For Laticia Ann.
Yesterday, I watched my oldest, dearest friend bury her father.
When she told me she planned to give remarks, I asked if she was sure she wanted to speak.
My all-too-bossy-must-protect-the-BFF mind worried she put too much pressure on herself to be poised under circumstances that didn’t require it.
And, selfishly, I thought,
“If I had the support system she had, I wouldn’t make myself do anything but be present.”
I was wrong. Like. Ridiculously wrong.
She got up there, regal as ever, with the round, expressive features and open-hearted charisma she inherited from her father.
And she fucking killed it.
What you should know about me and my friend:
We met in Kindergarten. And for years, didn’t get along.
She was loud. Goofy. At seven years old, she belched like a 40 year old man after one too many beers. And would laugh at herself.

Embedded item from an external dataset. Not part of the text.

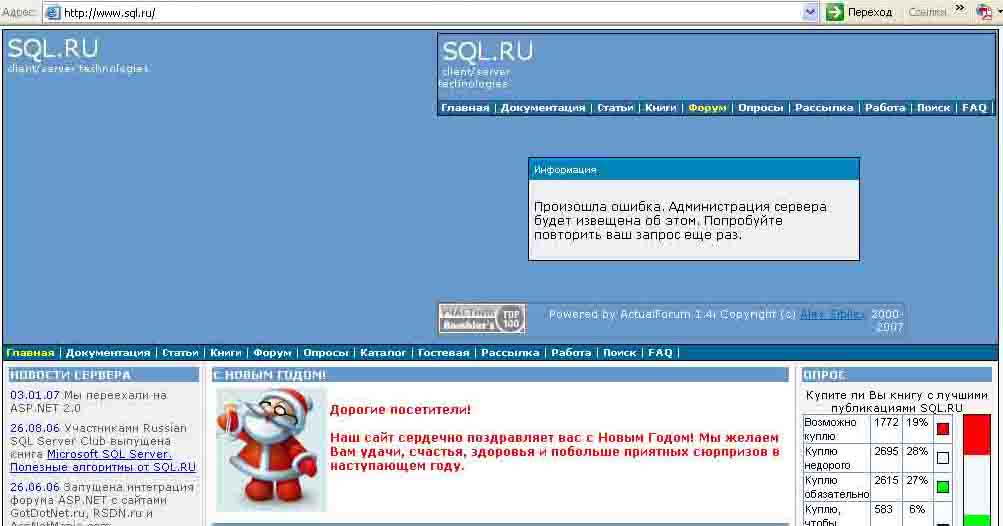Click the top-left SQL.RU logo

coord(53,49)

As if little girls sounding like they’d overdone it at the neighborhood bar was perfectly normal.
I was a know-it-all. Who walked with swinging hips before she had hips to swing. Who cried when she didn’t get 100% on a test.
Who sat with crossed legs and was a real estate agent for Halloween in third grade.
This matters because,
yesterday, I witnessed real confidence. Real grace.
Not the airs I put on to cope. To protect myself. To perform when my insecurities threaten to swallow me whole.
But the natural confidence of a woman who’s never been afraid to be herself.
A woman who, like the father she honored with her words, lives well.
Silly me. Thinking she’d do anything but show up as the best version of herself.
That I get to call her my best friend.